What to do:
Pull out every line in the records below that contains the word "particular", and copy each one. Case counts.

Data for the task:
--

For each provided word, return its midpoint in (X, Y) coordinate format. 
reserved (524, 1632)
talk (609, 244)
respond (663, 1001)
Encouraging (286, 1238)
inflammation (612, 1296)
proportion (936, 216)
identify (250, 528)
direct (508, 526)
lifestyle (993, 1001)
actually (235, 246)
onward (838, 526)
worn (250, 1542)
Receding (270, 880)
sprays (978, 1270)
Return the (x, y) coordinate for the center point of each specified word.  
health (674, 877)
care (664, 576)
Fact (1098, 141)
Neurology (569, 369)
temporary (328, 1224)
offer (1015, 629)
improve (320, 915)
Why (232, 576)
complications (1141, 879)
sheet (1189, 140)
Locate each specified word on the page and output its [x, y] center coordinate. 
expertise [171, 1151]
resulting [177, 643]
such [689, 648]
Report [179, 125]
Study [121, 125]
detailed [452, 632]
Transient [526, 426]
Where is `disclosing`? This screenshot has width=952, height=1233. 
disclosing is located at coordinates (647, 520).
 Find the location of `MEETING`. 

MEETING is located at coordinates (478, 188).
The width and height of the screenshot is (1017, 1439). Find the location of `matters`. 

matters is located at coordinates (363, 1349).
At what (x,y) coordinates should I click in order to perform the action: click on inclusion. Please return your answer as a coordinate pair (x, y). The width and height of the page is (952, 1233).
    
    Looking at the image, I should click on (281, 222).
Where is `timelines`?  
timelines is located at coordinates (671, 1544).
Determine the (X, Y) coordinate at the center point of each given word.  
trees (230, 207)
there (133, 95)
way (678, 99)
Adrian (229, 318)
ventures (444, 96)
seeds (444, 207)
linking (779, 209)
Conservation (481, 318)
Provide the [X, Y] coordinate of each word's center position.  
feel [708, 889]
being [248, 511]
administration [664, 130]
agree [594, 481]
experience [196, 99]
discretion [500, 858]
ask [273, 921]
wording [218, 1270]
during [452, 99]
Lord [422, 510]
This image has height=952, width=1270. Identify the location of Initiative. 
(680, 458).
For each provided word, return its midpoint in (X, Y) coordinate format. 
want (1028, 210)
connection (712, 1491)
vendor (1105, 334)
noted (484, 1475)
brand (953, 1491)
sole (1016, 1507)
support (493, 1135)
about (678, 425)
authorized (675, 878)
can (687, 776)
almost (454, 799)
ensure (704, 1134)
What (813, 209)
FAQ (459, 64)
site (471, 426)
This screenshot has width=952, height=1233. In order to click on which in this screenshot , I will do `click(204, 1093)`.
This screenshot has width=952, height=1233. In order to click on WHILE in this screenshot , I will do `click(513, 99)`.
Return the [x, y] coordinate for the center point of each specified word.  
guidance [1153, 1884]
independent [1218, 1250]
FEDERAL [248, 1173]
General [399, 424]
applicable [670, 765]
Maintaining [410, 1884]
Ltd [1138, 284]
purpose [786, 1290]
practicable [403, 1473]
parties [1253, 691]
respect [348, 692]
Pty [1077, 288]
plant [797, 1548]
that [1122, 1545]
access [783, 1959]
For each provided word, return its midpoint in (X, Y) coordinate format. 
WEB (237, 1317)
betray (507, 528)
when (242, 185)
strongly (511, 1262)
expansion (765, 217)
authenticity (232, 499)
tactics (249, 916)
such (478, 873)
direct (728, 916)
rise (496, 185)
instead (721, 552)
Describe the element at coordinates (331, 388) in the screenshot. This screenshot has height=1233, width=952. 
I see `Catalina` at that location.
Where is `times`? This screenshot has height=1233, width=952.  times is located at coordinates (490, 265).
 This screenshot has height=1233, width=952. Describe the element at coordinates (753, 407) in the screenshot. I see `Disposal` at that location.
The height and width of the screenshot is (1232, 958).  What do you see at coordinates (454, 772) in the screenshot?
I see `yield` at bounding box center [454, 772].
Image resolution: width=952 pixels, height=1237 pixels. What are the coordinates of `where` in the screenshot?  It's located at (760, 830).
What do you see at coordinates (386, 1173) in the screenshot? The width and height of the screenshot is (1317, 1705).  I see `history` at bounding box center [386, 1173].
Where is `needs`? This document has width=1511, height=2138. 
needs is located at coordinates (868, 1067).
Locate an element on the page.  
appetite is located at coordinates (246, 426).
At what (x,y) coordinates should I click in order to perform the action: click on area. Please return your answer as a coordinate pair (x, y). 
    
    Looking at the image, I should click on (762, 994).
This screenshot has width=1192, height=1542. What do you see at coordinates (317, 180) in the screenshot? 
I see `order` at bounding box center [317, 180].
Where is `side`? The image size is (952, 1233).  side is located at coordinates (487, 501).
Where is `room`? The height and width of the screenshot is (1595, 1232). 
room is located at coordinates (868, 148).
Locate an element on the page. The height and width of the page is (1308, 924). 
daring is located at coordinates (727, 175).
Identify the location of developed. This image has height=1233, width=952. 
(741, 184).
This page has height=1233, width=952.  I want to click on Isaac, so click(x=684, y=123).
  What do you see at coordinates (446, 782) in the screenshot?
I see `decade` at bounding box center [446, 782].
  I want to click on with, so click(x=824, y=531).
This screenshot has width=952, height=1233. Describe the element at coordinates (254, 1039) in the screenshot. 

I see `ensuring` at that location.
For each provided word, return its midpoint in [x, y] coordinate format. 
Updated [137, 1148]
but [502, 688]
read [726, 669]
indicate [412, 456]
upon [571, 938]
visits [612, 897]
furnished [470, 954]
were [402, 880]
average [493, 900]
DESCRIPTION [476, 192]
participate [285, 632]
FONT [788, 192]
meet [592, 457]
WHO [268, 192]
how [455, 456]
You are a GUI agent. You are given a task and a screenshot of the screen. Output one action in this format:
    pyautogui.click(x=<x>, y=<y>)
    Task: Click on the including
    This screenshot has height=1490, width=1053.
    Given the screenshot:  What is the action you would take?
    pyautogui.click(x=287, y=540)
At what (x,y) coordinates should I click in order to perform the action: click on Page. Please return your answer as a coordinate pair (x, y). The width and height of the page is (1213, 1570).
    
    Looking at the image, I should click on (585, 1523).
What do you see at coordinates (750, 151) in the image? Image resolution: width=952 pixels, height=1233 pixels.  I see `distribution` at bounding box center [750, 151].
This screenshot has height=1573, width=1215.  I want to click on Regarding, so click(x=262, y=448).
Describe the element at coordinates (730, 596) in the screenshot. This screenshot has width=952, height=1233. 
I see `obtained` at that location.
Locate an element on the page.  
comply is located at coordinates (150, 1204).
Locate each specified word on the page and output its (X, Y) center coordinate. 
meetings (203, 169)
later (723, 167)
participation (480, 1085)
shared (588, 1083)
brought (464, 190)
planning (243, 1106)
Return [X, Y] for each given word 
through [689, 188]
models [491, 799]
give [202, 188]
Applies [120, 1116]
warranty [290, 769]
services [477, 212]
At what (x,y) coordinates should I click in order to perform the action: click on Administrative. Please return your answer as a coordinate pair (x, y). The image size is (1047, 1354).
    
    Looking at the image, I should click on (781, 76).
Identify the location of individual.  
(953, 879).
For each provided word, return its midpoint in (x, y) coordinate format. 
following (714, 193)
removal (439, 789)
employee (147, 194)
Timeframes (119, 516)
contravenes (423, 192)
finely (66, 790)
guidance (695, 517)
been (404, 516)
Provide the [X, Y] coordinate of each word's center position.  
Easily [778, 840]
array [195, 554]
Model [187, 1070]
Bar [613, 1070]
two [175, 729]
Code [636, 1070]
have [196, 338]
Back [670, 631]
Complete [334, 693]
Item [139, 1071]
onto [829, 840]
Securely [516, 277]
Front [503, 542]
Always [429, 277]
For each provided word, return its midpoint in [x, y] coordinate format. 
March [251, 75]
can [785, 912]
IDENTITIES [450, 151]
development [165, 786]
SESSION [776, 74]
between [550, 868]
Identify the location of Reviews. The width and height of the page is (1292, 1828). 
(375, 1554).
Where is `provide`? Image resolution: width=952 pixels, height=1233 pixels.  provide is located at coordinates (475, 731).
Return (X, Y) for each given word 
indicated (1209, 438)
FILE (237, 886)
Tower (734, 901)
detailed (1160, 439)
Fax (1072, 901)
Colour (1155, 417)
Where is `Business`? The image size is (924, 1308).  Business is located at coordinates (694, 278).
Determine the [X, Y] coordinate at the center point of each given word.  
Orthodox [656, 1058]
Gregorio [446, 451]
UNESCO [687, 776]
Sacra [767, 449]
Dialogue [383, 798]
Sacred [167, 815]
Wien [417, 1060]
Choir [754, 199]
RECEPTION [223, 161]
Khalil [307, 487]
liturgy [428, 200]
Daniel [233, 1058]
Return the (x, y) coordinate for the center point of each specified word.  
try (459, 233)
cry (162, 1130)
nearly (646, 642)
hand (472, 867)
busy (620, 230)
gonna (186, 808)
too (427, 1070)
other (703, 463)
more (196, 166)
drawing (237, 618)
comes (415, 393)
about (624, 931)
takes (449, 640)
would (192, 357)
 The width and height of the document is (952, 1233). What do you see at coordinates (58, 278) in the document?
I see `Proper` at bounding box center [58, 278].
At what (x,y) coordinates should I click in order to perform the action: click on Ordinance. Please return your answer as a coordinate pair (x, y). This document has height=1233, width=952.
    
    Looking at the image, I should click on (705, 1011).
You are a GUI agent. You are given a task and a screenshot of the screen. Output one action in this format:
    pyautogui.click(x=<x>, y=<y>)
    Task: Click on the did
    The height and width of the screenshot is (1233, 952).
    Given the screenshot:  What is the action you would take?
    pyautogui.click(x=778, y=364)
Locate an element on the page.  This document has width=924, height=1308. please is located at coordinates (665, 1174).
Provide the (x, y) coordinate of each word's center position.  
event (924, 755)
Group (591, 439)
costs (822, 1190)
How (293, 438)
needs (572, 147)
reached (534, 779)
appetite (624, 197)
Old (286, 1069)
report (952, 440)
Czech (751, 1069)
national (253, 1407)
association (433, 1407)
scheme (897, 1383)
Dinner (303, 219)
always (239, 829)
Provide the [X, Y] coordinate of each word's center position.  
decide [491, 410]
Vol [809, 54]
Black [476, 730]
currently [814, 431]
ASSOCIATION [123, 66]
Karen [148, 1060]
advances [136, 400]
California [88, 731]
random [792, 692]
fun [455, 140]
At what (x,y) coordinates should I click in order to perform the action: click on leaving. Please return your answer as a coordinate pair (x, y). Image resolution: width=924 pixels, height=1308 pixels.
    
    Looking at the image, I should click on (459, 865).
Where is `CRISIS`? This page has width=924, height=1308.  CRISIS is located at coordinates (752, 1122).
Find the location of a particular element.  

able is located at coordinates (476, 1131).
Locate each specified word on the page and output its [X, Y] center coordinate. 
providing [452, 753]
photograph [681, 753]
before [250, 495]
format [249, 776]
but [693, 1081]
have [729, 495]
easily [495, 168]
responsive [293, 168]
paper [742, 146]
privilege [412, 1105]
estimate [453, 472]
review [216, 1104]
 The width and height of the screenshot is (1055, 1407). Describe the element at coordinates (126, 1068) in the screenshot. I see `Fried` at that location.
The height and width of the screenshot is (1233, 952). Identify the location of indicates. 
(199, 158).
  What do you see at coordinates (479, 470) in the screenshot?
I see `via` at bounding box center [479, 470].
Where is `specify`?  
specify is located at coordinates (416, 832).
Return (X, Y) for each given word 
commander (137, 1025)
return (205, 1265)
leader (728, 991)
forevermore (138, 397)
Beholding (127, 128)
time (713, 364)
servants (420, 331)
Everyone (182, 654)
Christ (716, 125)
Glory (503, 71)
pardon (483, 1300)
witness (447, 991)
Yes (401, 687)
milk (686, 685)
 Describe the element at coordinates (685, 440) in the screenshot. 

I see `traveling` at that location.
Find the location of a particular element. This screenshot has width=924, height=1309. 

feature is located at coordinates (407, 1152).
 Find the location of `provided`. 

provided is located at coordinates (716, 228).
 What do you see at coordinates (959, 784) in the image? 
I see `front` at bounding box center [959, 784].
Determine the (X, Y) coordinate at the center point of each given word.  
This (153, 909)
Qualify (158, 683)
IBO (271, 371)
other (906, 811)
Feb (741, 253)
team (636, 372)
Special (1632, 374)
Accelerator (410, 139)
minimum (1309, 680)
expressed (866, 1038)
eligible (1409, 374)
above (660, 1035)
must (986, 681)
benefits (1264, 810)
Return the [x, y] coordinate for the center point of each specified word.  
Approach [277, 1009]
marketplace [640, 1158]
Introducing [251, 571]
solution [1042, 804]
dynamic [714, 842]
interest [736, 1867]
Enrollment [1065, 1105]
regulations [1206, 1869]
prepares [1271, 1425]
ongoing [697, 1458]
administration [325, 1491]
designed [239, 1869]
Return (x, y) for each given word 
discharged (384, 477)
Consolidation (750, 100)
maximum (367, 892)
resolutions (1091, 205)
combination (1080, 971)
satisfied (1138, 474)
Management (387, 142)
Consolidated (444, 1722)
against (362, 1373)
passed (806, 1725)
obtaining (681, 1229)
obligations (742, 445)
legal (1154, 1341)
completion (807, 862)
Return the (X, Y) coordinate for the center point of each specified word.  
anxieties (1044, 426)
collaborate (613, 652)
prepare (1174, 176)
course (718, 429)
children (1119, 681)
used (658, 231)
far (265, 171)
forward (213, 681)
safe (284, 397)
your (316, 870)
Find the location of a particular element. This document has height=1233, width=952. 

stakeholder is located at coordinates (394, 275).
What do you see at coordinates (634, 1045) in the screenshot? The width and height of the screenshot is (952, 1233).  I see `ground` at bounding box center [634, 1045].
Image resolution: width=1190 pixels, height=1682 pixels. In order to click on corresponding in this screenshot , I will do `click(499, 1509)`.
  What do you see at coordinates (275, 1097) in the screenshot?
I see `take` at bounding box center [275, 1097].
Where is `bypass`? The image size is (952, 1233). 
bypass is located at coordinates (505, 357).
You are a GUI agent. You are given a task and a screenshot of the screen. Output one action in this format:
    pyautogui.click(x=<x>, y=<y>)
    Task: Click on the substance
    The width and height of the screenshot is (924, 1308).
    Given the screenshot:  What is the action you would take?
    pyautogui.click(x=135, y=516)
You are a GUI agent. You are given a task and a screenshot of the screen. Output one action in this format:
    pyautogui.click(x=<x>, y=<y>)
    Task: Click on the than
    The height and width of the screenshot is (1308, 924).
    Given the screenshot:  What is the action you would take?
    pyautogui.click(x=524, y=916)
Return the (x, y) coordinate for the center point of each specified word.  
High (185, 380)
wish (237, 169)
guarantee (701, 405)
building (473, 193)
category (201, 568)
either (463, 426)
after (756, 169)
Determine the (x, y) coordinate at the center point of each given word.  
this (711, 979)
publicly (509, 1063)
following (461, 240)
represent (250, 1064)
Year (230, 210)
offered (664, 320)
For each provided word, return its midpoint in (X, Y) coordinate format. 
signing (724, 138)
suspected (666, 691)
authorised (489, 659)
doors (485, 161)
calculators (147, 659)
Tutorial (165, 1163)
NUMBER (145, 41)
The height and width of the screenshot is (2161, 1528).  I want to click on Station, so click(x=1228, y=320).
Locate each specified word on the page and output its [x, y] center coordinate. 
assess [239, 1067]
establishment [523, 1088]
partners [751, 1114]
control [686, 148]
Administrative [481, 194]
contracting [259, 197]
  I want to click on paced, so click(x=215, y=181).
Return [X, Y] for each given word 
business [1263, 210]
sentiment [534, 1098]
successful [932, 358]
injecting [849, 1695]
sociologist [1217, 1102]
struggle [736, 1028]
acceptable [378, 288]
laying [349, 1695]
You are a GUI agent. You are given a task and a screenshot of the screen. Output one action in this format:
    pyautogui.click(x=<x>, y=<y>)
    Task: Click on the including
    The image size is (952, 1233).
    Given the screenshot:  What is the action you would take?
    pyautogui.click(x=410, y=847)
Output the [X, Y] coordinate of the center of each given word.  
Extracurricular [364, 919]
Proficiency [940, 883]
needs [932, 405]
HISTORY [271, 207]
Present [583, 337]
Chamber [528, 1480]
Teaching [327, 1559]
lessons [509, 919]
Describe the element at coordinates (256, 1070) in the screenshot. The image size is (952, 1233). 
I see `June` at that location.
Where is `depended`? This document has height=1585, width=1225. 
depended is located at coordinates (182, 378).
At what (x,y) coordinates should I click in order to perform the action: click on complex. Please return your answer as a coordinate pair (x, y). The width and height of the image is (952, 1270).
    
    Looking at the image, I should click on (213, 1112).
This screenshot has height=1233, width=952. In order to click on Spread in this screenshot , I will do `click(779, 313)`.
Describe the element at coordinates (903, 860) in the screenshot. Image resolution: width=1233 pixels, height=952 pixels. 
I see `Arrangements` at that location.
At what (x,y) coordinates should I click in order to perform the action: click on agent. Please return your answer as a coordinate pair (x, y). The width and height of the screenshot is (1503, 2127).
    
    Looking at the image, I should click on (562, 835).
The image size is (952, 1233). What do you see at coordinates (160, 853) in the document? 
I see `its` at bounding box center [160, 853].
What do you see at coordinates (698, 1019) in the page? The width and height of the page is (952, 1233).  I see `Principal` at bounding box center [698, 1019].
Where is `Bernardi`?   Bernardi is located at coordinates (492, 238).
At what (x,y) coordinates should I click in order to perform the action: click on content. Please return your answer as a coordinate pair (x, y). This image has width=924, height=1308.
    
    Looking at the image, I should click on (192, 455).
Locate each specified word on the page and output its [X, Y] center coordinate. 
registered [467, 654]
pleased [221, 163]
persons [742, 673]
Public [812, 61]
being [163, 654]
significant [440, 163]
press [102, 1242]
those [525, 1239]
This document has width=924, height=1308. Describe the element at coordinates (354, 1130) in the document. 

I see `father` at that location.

--

Finished task:
Find the location of a particular element.  
Find the location of a particular element. This screenshot has width=924, height=1309. 
Find the location of a particular element. This document has height=1233, width=952. 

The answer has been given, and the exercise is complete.